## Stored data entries
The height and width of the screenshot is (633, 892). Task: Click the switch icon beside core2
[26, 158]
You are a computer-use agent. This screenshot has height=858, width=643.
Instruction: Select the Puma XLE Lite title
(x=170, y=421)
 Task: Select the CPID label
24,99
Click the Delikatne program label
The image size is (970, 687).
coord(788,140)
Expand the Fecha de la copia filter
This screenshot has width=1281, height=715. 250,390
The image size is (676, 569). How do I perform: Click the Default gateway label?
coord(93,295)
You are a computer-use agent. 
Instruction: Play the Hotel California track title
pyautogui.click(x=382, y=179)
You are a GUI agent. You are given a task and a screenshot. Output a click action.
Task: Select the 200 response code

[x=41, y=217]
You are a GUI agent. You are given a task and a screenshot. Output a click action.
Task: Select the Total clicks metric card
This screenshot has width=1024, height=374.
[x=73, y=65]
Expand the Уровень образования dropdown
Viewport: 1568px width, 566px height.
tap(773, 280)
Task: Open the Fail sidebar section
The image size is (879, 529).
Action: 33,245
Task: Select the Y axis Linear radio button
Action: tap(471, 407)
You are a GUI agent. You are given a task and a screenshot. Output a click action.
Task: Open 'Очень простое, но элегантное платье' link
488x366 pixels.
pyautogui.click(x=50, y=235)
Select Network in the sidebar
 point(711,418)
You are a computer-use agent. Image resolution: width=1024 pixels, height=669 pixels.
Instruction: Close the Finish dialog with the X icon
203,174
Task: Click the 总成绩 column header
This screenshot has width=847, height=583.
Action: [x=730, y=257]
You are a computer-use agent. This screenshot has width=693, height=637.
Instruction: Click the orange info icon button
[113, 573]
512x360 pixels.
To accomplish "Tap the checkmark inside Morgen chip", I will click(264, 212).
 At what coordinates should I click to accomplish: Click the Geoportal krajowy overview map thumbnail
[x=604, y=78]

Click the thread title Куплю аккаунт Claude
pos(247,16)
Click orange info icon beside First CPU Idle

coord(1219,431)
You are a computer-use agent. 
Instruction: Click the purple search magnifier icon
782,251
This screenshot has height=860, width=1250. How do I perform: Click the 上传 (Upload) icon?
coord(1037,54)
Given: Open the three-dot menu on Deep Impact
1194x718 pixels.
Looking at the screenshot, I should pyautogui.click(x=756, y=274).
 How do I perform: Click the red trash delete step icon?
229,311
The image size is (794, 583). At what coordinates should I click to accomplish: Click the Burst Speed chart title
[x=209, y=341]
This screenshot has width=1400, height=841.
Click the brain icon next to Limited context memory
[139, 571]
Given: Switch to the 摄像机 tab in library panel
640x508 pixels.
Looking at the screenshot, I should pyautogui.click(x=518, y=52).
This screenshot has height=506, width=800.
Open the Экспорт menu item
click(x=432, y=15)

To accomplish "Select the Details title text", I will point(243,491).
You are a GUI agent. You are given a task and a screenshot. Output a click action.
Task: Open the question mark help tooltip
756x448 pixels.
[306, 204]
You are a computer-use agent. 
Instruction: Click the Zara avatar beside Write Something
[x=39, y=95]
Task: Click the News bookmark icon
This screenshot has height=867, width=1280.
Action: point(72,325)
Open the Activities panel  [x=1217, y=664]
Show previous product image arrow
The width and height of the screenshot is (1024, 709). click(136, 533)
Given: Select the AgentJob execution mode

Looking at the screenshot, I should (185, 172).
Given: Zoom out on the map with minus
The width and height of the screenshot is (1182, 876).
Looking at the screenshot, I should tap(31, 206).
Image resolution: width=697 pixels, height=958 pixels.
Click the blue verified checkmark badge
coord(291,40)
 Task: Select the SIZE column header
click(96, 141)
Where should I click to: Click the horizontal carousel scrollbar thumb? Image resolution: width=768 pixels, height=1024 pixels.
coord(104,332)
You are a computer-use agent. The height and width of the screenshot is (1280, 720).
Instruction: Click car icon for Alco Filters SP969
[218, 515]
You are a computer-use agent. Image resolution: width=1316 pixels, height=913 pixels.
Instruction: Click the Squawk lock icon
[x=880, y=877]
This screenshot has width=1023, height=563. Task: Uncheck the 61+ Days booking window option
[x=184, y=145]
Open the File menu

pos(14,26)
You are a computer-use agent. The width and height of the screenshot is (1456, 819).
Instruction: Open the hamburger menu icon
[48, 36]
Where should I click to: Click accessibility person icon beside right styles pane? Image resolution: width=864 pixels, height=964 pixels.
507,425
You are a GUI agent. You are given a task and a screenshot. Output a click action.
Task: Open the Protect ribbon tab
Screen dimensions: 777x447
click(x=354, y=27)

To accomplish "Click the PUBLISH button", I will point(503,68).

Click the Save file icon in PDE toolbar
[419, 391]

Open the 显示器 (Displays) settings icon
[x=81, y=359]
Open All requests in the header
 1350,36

## YOUR ASSIGNMENT
Show me every line of the entries above that holds "will".

## YOUR SOLUTION
To accomplish "Tap the checkmark inside Morgen chip", I will click(264, 212).
To accomplish "Select the Details title text", I will point(243,491).
To accomplish "Click the PUBLISH button", I will point(503,68).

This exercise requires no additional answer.